Dutch Somalis fear for their reputation

EINDHOVEN, Netherlands — The news that Dutch police had arrested 12 Somali men suspected of plotting an imminent terrorist attack made global headlines.

But within days of the December arrests, all of the accused were freed without being charged. Now some are planning to sue the police after what appears to have been a false, and perhaps malicious, tip-off to the intelligence services.

Of course the men’s release attracted less media attention than their arrest, which Somalis living in the Netherlands fear damaged their reputation.

"Somalis already had the label of being pirates, now overnight we are being associated with terrorism as well," complained community representative Mohamed Elmi.

He also fears the arrests may increase resentment among young Somalis and fuel support for Islamic radicals with genuine terrorist intentions.

"The incident makes things worse. The radicals can point to this incident and make use of it. This is the best propaganda for those sorts of people," said Elmi, who is administrative secretary of the Federation of Somali Associations of the Netherlands.

There are about 27,000 Somalis living in the Netherlands, a country of 17 million. Most came as refugees, taking advantage of liberal Dutch asylum laws to flee from the civil war that has raged in their homeland since 1991.

Their presence is less visible than other immigrant groups. This southern city and the surrounding province are home to almost 4,000 Somalis. In the neighborhood where many of them live and attend mosque, the market square is surrounded by Turkish, Chinese, Polish and Moroccan businesses that bear witness to the area’s multicultural makeup. But the only sign of the Somali community is the handful of men lining up inside a money transfer office to send money home.

December’s arrests turned the spotlight on the Netherlands' Somalis with media reports asking if the community had become a breeding ground for terrorists.

Already in 2009, the Dutch Interior Ministry had commissioned a report into the level of radicalization among Somali youth.

“We did not find strong signs of radicalization at the community level,” said Hans Moors, one of the report’s authors. “But among a few Somali young people we do see a tendency to fundamentalism and religious orthodoxy.”

Moors, a senior researcher at the Institute for Social Policy Research of Tilburg University, added that many Somalis have struggled to integrate into Dutch society.

They fare worse in education and the labor market than other recently arrived immigrant groups.

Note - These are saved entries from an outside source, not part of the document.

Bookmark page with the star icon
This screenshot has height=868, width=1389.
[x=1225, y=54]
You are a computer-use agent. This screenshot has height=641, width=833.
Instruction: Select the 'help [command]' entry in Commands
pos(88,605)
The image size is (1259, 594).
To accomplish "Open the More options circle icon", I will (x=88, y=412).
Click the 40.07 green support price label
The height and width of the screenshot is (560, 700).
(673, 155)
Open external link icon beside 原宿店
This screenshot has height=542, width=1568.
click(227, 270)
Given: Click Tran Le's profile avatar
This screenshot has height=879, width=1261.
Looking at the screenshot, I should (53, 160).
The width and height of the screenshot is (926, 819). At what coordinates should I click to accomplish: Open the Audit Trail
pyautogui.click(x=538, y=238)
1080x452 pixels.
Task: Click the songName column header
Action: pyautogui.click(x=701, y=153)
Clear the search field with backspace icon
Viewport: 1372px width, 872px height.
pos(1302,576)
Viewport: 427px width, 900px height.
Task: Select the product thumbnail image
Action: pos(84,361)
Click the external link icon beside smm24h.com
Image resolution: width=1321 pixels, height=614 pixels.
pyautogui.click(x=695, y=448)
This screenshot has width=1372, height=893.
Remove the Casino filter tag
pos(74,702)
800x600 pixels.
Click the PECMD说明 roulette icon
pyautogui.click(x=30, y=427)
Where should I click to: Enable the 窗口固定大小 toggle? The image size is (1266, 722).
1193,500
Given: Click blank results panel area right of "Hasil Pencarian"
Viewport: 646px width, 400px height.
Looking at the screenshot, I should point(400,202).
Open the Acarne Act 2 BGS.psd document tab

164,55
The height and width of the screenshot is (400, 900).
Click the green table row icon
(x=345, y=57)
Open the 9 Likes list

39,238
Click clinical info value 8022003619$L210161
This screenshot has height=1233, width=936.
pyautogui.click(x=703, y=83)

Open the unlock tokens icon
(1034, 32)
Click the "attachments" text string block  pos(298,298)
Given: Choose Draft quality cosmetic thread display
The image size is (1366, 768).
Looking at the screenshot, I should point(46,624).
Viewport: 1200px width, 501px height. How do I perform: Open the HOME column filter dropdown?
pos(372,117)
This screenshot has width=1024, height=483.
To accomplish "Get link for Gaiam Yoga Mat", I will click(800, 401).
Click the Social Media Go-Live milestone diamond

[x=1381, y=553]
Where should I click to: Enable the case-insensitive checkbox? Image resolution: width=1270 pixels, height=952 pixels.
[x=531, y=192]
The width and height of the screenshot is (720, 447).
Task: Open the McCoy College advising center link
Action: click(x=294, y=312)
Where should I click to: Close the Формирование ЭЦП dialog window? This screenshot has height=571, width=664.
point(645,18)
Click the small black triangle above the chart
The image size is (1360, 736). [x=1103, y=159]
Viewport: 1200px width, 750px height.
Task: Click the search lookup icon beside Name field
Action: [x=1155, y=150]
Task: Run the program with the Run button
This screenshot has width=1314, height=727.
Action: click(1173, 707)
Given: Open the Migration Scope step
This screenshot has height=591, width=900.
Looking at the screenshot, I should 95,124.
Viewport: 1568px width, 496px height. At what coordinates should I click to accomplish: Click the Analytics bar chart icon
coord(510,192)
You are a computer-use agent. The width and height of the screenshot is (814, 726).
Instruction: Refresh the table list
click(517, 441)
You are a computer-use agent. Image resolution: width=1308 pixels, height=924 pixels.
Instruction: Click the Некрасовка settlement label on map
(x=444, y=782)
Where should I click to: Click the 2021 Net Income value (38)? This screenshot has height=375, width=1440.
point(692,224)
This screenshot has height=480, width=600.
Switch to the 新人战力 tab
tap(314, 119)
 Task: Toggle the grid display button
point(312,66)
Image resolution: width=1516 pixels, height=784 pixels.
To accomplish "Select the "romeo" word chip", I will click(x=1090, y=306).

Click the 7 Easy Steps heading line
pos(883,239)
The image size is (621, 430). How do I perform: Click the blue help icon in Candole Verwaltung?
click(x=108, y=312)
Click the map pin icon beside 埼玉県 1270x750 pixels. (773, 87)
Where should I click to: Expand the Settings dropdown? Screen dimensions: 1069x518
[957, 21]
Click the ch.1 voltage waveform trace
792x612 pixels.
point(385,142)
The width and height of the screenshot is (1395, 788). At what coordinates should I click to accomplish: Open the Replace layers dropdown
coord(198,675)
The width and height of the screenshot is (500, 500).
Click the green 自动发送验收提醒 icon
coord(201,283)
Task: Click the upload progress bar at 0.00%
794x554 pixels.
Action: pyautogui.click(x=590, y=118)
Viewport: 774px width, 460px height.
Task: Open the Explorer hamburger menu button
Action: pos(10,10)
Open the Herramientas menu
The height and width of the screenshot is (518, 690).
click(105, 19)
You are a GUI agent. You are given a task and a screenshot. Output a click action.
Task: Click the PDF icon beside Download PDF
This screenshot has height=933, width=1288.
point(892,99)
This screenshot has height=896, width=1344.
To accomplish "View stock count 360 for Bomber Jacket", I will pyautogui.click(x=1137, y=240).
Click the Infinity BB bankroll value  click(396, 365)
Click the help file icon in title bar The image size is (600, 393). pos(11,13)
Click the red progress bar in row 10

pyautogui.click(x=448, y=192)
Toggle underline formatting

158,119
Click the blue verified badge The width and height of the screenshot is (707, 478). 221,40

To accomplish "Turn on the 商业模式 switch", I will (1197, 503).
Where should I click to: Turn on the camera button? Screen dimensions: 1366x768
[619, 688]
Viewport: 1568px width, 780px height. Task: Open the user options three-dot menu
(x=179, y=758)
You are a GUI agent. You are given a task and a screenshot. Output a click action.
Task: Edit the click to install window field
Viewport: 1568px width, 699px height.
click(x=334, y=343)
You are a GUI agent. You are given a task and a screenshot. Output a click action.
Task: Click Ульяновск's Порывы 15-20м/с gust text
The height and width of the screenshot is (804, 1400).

Dutch authorities are concerned that youths disenchanted with their poor prospects can fall under the influence of radicals linked to Al Shabaab, the Al Qaeda-allied insurgent group that is fighting Somalia’s Western-backed government.

Elmi, a law student in his late 20s, says Somali youths often also feel torn between the strict Islamic culture of their homeland and the more liberal Dutch society.

“For some Somali youngsters there is a problem growing up with two cultures,” he explained. “They have a split personality, with the Somali culture at home and the Dutch culture everywhere else."

Somalis who came to the Netherlands in the 1990s in the early stages of the civil war have generally fared better. They were often well educated and relatively affluent. Among them was the controversial woman’s rights campaigner Ayaan Hirsi Ali who was elected to the Dutch parliament in 2003.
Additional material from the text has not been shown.